## WHAT THE TASK REQUIRES
Could you reproduce every record below exactly, excluding all pictures?

Dataset records
· · · ·
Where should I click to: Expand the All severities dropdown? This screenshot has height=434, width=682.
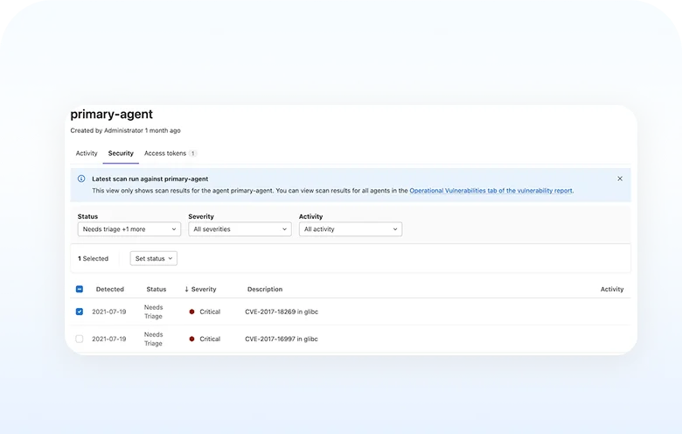click(x=240, y=229)
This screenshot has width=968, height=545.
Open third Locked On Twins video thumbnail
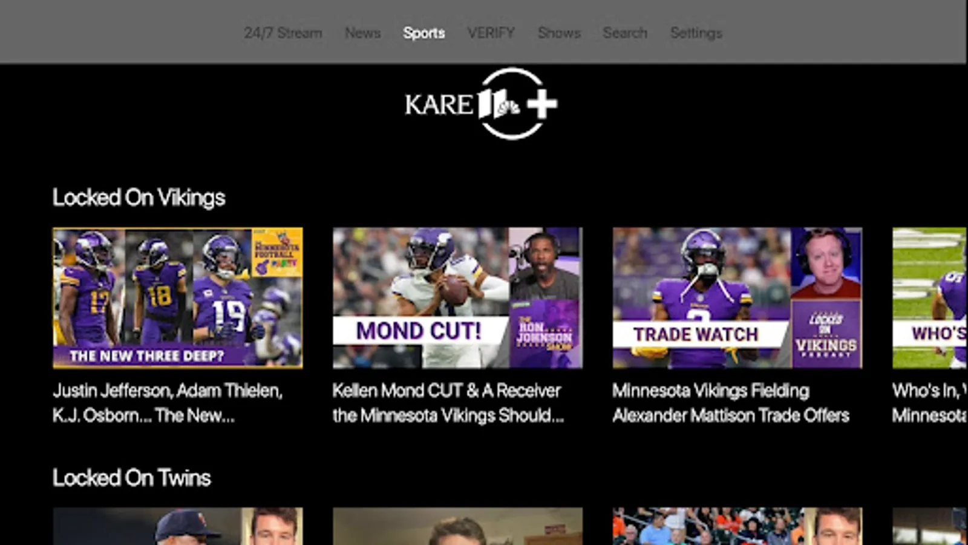coord(737,526)
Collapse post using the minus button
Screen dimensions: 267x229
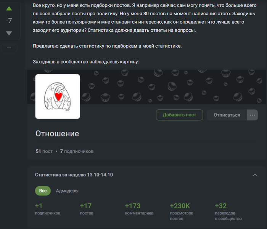(x=9, y=48)
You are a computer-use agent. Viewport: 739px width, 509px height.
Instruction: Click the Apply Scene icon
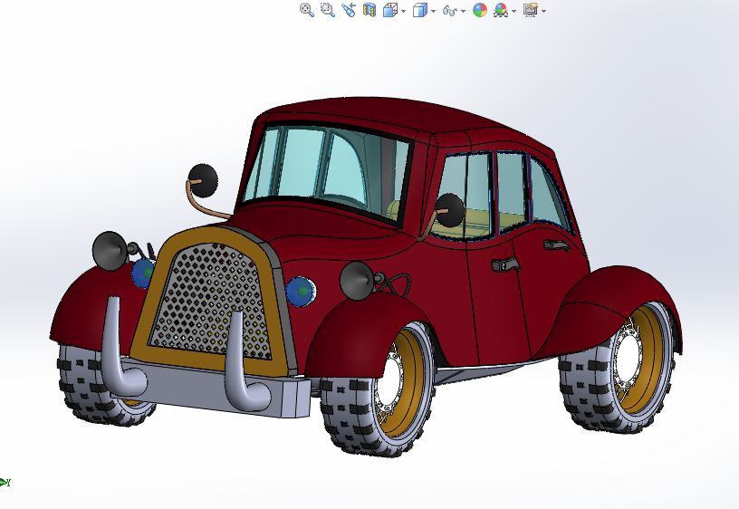tap(501, 10)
· · · ·
## SOLUTION
Where should I click to: Expand the All severities dropdown? This screenshot has height=434, width=682.
click(x=240, y=229)
This screenshot has width=968, height=545.
Open third Locked On Twins video thumbnail
coord(737,526)
Collapse post using the minus button
Screen dimensions: 267x229
(x=9, y=48)
You are a computer-use agent. Viewport: 739px width, 509px height.
Instruction: Click the Apply Scene icon
tap(501, 10)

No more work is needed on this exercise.